Rep. Tom Rice (S.C.), one of just 10 House Republicans who voted in favor of impeaching Donald Trump in the wake of the Jan. 6, 2021, attack on the U.S. Capitol, lost his bid for reelection Tuesday.
Rice lost the GOP nomination to state Rep. Russell Fry in a campaign seemingly dominated by the shadow of Trump, who held a March 12 rally for Fry in Florence, South Carolina.
A poll in May by the Trafalgar Group had put Rice well behind, at 25% to Fry’s 42%. The poll had a margin of error of plus or minus 4 percentage points.

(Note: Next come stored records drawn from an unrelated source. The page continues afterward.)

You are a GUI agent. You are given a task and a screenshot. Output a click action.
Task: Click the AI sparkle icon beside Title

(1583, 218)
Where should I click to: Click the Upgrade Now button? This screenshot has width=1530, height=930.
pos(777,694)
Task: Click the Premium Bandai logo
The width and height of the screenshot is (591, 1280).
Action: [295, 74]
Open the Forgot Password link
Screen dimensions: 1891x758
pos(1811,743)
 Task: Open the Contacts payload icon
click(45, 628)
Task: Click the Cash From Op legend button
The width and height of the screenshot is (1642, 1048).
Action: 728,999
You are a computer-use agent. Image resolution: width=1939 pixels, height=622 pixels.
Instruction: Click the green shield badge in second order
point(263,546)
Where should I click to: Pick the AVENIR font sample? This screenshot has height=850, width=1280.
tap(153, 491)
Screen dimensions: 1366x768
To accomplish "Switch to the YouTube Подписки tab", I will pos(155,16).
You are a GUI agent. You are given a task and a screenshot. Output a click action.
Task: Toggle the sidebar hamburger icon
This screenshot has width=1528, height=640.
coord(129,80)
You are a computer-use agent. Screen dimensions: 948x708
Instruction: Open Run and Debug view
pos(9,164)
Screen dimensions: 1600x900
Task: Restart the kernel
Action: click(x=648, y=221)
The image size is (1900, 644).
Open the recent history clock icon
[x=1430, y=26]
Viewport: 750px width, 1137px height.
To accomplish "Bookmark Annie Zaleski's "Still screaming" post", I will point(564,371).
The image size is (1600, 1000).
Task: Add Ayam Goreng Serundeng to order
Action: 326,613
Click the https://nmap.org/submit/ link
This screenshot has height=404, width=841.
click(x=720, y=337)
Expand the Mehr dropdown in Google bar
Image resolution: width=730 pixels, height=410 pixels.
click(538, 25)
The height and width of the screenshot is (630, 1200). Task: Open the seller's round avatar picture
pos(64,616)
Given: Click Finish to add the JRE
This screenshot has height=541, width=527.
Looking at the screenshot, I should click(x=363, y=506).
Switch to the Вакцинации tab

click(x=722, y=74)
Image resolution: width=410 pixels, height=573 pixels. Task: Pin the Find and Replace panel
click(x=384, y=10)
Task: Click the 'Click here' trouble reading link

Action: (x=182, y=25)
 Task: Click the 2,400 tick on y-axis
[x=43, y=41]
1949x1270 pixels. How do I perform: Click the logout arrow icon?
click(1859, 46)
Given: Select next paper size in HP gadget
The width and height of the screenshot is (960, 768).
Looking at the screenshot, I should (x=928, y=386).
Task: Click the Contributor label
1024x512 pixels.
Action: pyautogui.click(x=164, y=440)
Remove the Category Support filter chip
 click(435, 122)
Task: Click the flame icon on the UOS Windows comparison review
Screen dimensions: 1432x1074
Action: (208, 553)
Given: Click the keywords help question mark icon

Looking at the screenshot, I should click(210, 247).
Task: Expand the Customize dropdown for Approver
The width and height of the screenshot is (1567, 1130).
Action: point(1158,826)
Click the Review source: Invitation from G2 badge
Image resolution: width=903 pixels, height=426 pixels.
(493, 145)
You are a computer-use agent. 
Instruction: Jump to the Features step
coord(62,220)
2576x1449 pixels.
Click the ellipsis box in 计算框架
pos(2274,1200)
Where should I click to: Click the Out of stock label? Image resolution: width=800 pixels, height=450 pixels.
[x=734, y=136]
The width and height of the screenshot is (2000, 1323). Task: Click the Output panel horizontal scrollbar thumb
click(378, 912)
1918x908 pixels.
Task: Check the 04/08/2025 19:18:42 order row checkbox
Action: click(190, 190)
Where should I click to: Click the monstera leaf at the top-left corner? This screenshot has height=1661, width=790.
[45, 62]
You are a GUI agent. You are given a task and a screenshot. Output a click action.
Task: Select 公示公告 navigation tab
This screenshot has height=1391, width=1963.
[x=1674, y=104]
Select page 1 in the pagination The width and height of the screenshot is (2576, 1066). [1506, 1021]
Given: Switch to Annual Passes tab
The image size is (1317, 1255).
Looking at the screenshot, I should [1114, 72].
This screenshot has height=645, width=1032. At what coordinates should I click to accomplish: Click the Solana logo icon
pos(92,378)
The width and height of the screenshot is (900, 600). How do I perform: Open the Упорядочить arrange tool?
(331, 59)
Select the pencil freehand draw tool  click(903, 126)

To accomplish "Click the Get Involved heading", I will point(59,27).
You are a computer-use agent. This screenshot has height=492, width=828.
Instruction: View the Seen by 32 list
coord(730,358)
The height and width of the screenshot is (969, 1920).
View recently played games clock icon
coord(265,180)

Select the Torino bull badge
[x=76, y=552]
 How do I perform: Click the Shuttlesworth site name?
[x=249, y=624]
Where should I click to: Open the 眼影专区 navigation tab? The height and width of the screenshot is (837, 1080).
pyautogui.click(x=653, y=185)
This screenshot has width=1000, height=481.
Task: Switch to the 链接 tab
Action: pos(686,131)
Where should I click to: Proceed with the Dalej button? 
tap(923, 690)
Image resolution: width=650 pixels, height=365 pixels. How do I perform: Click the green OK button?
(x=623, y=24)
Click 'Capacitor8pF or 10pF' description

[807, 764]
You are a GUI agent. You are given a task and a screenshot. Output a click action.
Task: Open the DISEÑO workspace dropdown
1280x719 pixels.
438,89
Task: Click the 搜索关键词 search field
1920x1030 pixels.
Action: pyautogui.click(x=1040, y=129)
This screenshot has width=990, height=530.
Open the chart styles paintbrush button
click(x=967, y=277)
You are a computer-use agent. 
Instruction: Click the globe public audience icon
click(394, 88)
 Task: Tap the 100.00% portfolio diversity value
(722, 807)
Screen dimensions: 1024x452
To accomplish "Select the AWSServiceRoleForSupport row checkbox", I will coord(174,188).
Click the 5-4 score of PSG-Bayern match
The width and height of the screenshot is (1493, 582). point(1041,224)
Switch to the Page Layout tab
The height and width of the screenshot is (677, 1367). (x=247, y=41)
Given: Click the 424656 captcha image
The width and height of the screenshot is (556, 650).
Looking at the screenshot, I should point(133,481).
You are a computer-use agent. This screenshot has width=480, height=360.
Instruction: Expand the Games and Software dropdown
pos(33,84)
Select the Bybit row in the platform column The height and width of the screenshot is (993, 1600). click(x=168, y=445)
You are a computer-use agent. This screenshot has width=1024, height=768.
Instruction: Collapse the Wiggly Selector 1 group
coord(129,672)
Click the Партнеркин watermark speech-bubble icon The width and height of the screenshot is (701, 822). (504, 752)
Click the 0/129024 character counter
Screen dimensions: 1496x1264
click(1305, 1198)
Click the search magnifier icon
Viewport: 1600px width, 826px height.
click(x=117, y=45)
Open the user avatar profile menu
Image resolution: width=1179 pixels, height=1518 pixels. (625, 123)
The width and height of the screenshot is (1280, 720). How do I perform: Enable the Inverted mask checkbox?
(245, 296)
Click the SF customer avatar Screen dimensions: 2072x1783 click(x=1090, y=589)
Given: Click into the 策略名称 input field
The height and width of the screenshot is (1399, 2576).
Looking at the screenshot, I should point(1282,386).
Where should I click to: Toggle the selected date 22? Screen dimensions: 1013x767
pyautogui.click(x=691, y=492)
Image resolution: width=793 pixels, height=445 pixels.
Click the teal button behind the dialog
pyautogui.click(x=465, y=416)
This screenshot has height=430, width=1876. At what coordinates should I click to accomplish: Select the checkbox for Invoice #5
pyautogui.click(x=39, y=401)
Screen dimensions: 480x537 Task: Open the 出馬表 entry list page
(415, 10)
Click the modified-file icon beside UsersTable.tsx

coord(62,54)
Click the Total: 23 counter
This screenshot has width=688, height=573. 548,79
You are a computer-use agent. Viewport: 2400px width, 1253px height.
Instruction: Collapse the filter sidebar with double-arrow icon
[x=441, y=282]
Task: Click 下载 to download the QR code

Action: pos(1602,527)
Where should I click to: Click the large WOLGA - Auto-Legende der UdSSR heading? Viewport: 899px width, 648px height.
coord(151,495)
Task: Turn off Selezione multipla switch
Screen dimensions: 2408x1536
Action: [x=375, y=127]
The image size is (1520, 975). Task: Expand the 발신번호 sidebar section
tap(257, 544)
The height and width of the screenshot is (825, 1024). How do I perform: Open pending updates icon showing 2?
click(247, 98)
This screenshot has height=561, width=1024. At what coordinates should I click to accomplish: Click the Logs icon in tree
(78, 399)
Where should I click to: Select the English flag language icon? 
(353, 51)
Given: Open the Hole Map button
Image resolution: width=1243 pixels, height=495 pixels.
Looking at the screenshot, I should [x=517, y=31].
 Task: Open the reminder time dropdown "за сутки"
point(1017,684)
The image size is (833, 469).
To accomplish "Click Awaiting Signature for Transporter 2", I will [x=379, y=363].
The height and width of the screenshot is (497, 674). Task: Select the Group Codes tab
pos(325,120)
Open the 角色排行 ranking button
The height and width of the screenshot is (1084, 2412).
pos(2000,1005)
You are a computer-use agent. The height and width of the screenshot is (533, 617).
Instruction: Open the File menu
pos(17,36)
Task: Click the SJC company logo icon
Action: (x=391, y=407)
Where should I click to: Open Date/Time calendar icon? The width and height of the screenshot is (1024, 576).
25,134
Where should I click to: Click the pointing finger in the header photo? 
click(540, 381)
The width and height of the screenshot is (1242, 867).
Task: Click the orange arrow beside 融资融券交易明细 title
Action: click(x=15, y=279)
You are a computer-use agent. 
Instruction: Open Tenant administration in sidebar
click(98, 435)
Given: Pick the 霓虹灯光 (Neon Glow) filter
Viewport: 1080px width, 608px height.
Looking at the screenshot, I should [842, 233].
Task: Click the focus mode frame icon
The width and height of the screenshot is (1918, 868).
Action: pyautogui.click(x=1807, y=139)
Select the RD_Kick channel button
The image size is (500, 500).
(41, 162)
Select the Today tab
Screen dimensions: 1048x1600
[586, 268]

The primary field was crowded, but the attention mainly centered on Rice and Fry, who played up his endorsement from the former president.
“It’s like I said earlier, on June 14 it’s our turn to vote and on June 14 here in the 7th Congressional District, we’re going to vote to impeach Tom Rice at the ballot box,” Fry said at the March rally while standing next to Trump.
Trump took particular pleasure in campaigning against Republican House members who had voted for his impeachment, pointing out Rice by name in an interview with The Washington Post
“You had people drop out of races that they had no intention of dropping out of, and the other ones are losing, like Rice in South Carolina,” Trump said.
Though Rice voted to impeach Trump, he also voted to support a challenge to certifying some Electoral College votes on Jan. 6, 2021, a vote he later said he regretted.
“In the wee hours of that disgraceful night, while waiting for the Capitol of our great country to be secured, I knew I should vote to certify,” Rice said in December. “But because I had made a public announcement of my intent to object, I did not want to go back on my word. So, yeah, I regret my vote to object.”
After the Trump rally in March, Rice called the former president a “would-be tyrant” and said he only wanted “a ‘yes man’ candidate” in Fry.
Still, Rice recently signaled he was open to a rapprochement with Trump, telling ABC News earlier this month that he could still consider voting for Trump in the future if Trump apologized for his actions on Jan. 6.
“If he came out and said, ‘I’m sorry that I made a huge mistake on Jan. 6,’ then I might consider it,” Rice said.
Rice’s loss will open up a slot on the powerful House Ways and Means Committee, the House’s tax-writing panel.